Generic type inference doesnt take polymorphism into account

Hi here is my example let's say

class A { }
class B : A { }
void test<T>(T clazz)
{
     Console.WriteLine("clazz type = {0} T type = {1}",
                 clazz.GetType().Name,
                 typeof(T).Name);
}

static void Main(string[] args)
{         
    A b = new B(); 
    test(b);
    Console.ReadLine();
}

The result is clazz= B T= A ????? why inference generic type doesn't take into account polymorphism ?

Upvotes: 1

Views: 126

Answers (4)

evanmcdonnal
evanmcdonnal

Reputation: 48076

I don't think generics is the issue. It has to do with the the differences between typeof and GetType. GetType determines the type at run time, typeof determines the type of that instance at compile time. You declared the variable as type A, therefor that is the compile time type. Whether or not you assign an instance of an inherited class to that reference doesn't matter, you declared it as type A, that's what typeof returns. GetType is returning the type of the instance that reference currently points to, it doesn't care what you declared the variable as, but what the instance actually is.

Upvotes: 1

Maciej Stachowski
Maciej Stachowski

Reputation: 1728

typeof works at compile time, that is, it can't know about the polymorphism, because at that time it's not yet decided what type the actual object stored in the variable is. GetType(), however, works at runtime and can know the actual type.

Upvotes: 3

Jon Skeet
Jon Skeet

Reputation: 1500065

The result is clazz= B T= A ????? why inference generic type doesn't take into account polymorphism ?

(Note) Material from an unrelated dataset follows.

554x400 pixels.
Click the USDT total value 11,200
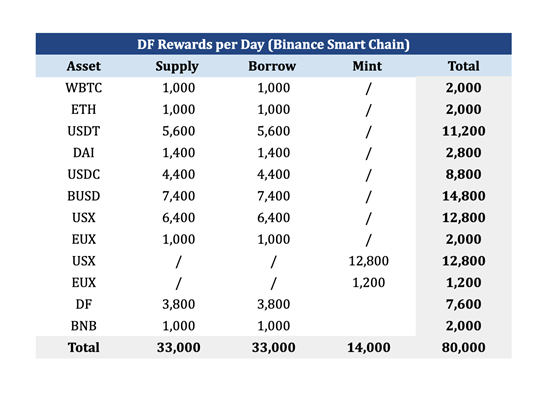pyautogui.click(x=464, y=131)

Type inference is performed at compile time. The compile time type of the variable b is A, so the compiler infers that you meant:

test<A>(b);

The fact that the value of b at execution time is B is irrelevant, because that's too late for type inference.

As of C# 4 you can defer the type inference until execution time using dynamic though:

dynamic b = new B();
test(b);

Upvotes: 6

Ry-
Ry-

Reputation: 224877

When you pass an expression of type A to a parameter that determines a generic T, T is going to be A. The value of the object doesn’t come into play; it could be null and everything would still work.

(You can think of it as the type being determined at compile-time, but that’s not necessarily true, just necessarily possible.)